Well, the end result is here. Cassoulet can actually be made with a huge variety of meats. Stephanie Alexander's, in her book Feasts and Stories, features pork neck, pork belly, pork hocks, cotechino sausages, preserved duck legs and veal stock. Julia Child's has a loin of pork, toulouse sausage (for which she gives the recipe), bacon, and a shoulder of lamb or mutton. She mentions variations including goose, turkey, veal and polish sausage.
So really, you can do what you want. The basic concept is white beans cooked in stock, with a variety of cooked meats mixed in, then baked with a breadcrumb topping. The flavours are classic French parsley, bay, thyme and garlic - plus, of course, all the meat juices.
Recipe: Cath's Canberra Cassoulet
375g haricot beans
a batch of duck stock
2 cured duck maryland pieces
500g toulouse sausage, cut in half lengths
1 tin chopped tomatoes (or equivalent fresh)
2 onions
2 carrots
2 cloves garlic
2 cups breadcrumbs, made from a baguette
pinch salt, black pepper
parsley
Soak the beans overnight in plain water.
Chop the onion and carrots quite small.
Drain beans, add them to a large pot with the onion and carrots.
Add the duck stock, and simmer for an hour.
Add the tin of tomatoes.
Simmer for another 15 minutes, or until beans are just tender.
(Do not discard liquid)
--
Meanwhile, rinse the salt cure mix off the duck, and pat dry.
Pan fry it until golden.
Remove, and brown the sausage well in the duck fat.
Remove, leaving any meat from loose ends behind in the pan.
Strip off the skin and fat from the duck, and chop skin into small dice.
Fry these duck cracklings until crisp.
Add two cloves of crushed garlic and the breadcrumbs to the pan.
Fry until golden brown.
Mix in chopped parsley, salt and pepper
--
Mix the meats and beans in a casserole dish.
Top up with stock to barely cover.
Sprinkle crumb topping over.
Bake, uncovered, at 170C for an hour.
Serve!
Notes: Boil the stock down a little if need be, rather than discarding any excess. The duck cracklings in the topping is not traditional - that idea came from the Epicurious recipe.
A simple vinegary green salad and a few slices of proper French baguette is a good match. My baguette was not the best - the bakery I went to had run out - so I sprayed a little olive oil on the cut surface and toasted it in the sandwich press.
I'm quite pleased with how this all worked out. The beans, sausage and crumb topping are excellent. We've got two dinners out of it, and some freezer stock. The crumbs won't be as crunchy later on, it will instead thicken the bean mix quite a lot. I plan to add some extra tomatoes or wine when I eventually reheat them. The duck I'm less thrilled with. I'm not very experienced with cooking duck, and I found that both of the duck meals came out a little tougher than I'd like.

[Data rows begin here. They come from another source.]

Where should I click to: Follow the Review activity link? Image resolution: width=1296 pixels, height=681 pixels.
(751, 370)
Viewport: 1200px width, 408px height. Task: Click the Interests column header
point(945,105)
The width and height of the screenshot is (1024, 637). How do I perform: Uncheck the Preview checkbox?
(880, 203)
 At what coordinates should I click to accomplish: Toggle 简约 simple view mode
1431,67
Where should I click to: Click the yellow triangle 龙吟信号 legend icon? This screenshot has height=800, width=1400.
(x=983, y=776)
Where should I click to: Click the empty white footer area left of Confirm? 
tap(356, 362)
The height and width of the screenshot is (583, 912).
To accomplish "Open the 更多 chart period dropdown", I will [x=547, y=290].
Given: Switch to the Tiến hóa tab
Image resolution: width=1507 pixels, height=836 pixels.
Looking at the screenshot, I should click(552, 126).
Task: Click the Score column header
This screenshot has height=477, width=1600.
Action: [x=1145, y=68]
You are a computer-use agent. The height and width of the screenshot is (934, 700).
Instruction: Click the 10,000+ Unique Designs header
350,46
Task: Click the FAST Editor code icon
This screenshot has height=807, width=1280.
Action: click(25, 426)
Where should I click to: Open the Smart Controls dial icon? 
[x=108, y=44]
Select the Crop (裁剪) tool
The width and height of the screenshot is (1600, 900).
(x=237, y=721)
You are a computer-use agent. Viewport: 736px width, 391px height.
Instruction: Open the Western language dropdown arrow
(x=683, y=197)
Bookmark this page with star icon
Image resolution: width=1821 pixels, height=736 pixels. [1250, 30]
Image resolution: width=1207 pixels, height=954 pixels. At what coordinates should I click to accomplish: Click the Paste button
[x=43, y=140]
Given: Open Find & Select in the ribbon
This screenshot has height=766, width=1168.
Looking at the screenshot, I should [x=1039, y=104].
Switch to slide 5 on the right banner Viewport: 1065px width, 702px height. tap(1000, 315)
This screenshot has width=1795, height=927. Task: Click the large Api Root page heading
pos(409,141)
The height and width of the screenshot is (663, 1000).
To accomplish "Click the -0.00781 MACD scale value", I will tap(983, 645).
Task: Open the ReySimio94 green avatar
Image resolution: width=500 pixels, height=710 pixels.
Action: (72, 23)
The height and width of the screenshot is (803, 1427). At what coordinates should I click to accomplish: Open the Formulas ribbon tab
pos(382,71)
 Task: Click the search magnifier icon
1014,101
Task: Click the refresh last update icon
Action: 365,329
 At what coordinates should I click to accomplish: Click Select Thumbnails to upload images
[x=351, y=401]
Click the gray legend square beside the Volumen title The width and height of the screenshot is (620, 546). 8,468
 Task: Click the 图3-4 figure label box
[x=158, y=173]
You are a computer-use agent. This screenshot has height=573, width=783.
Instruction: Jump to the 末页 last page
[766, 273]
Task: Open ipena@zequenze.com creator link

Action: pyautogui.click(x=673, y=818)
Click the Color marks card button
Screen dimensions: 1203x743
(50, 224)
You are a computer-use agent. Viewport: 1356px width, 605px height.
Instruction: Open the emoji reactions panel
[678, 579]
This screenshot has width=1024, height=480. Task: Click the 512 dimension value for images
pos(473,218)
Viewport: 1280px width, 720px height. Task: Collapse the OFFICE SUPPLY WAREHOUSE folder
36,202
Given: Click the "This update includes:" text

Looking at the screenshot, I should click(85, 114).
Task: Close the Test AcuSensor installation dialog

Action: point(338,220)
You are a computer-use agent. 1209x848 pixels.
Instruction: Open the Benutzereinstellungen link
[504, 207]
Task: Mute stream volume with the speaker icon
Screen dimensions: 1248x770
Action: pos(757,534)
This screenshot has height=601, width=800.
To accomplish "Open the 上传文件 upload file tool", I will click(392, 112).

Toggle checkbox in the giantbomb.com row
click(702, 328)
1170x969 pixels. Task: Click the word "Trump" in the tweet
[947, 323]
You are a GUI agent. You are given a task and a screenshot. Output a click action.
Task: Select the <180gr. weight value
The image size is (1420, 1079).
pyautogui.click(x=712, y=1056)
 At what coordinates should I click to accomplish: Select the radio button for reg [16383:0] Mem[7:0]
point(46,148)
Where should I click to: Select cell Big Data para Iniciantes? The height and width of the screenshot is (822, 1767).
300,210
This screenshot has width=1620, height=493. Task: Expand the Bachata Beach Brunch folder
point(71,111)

Not bad, just not great.
4 comments:
I've found that cooking duck is quite tricky - when roasting a whole duck, it really does need ages. When researching recipes for a Xmas duck recipe a few years ago, I thought 'how could something the size of a chicken need SO much longer to roast?', and cut down the time.
I was wrong. My best results were from patient, slow-cooking, following the recipe time. THEN I got sweet, moist meat, lots of rendered fat for chucking out or keeping for spuds (oh my aching cholesterol level), and raves of approval from the diners.
Just saying... maybe your cured/fried duck needed more time/lower heat?
Thanks - I suspect you are onto something here. So many cheffy recipes involve very fast roasting, and then resting. It seems to work with red meat, but I'm much less convinced about it for poultry.
Yeah... I think duck is in fact a far tougher meat than we expect. We sort of think of it in the 'more or less chicken' class, where in fact it's game. Which always needs longer cooking - think of hare, goose, venison etc. Not to mention the 'hanging' bit, about which I care not to think!
When I can finally face eating duck again (how many more years might it be??), I shall try again with my slow-roast duck. It WAS very good.
Hooray for cassoulet!
I have found low and slow to be very effective for roasting skinny pekin ducks. For the cassoulet, in the absence of confit, I probably would have left the skin on the legs and added more fat in the form of pork belly or more duck fat - it should be a very rich dish.
If you can squeeze in more than one cassoluet a year, you should get to the Gods cafe at ANU before they change to a spring menu. The chef shreds the duck and I would guess that it is added just prior to browning off the breadcrumbs so the fat stays in the meat. The duck is really secondary to all the porky pork it contains though.